## SUPPLIED PASSAGE
>> BEGIN

The diversity of Tokyo City stems from the fact that even the city itself, which is regarded as a biome of its own in terms of the overall map, is further divided into four subsections – or districts, as Arceta describes them.

First, there are the suburbs – which Arceta regards as the crust of the city. These are quiet and peaceful areas, packed with all the charm of a clean but cluttered, densely populated Japanese urban area. The roads, covered in bike lanes and school markings, stretch out beneath a spaghetti of chaotic cabling.

“We weren’t able to do this visual in previous games; we had to go and invest in our telegraph wire tech for our artists to have more of these on screen, and connect them with the chaos we see,” notes Bennett, chuckling at the specificity of the phrase ‘telegraph wire tech’ and the idiosyncratic hurdles game developers encounter in their professions. “It’s such a small thing but, as soon as it’s there, it’s gluing together all of those elements in the way that you expect things to look.”

“It’s amazing,” adds Ellert. “It’s one of these things where, in pre-production, you look at it and say, ‘Okay, there’s no way we can do that.’ And then some really smart people go away and they mess around with some things, and it’s, ‘Wait, what? I thought that was impossible!”

“It is a quintessential thing, throughout all of Japan: the cabling,” says Arceta, before he describes the second area: the dockyard.

Tokyo City’s dockyard, which promises to be an extremely popular destination for Event Lab creators, is a large area that appears primarily filled with containers – though the team promises they’ve placed ramps and elevated pathways around to facilitate the over-the-top driving and stunts we typically associate with Forza Horizon games.

“All your fantasies you have of driving and drifting around the docks,” says Arceta.

“Relive the Horizon 2 days,” adds Bennett, referencing the modestly sized dockyard that formed a part of Forza Horizon 2.

“Relive your favourite movie,” Arceta continues. “This is where you do it.”

The third district of Tokyo City is the industrial area, which is on its own island – reached by crossing the iconic Rainbow Bridge. The industrial district is also home to Forza Horizon 6’s ode to the famous Daikoku parking area, the real-life 24-hour highway rest stop that attracts and hosts a regular stream of the coolest cars in Japan, and has become regarded as the best car park in the world.

I joke about the nonsensical amount of time I spent doing donuts in the car park that was tucked inside Forza Horizon 3’s Surfer’s Paradise, and the team are well aware of the power of having these sorts of areas in a Horizon game. Car parks and petrol stations aren’t just sensible, car adjacent infrastructure to have around the map; they let players pause and admire their surroundings, stop and meet friends, and do their own storytelling. There are a lot more of these coming in Forza Horizon 6.

“There are a lot of car parks and, yeah, there’s not always a feature tied to them, but visually it just makes the world feel more rich,” says Arceta.

There are a lot of car parks and, yeah, there’s not always a feature tied to them, but visually it just makes the world feel more rich.

The final district of Forza Horizon 6’s Tokyo City is the downtown area, which contains not only the distinct, neon elements of Shibuya and Akihabara, but also a clean and crisp commercial and banking area. Even within this single district there will be multiple different aesthetics.

>> END

## DATA PROVIDED
>> BEGIN

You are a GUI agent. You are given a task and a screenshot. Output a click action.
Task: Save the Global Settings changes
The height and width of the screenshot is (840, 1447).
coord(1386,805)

>> END

## TASK DIRECTIONS
Can you reproduce the Tokyo City text word for word, starting at "I joke about" and ending at "feel more rich."?

## TASK RESPONSE
I joke about the nonsensical amount of time I spent doing donuts in the car park that was tucked inside Forza Horizon 3’s Surfer’s Paradise, and the team are well aware of the power of having these sorts of areas in a Horizon game. Car parks and petrol stations aren’t just sensible, car adjacent infrastructure to have around the map; they let players pause and admire their surroundings, stop and meet friends, and do their own storytelling. There are a lot more of these coming in Forza Horizon 6.

“There are a lot of car parks and, yeah, there’s not always a feature tied to them, but visually it just makes the world feel more rich,” says Arceta.

There are a lot of car parks and, yeah, there’s not always a feature tied to them, but visually it just makes the world feel more rich.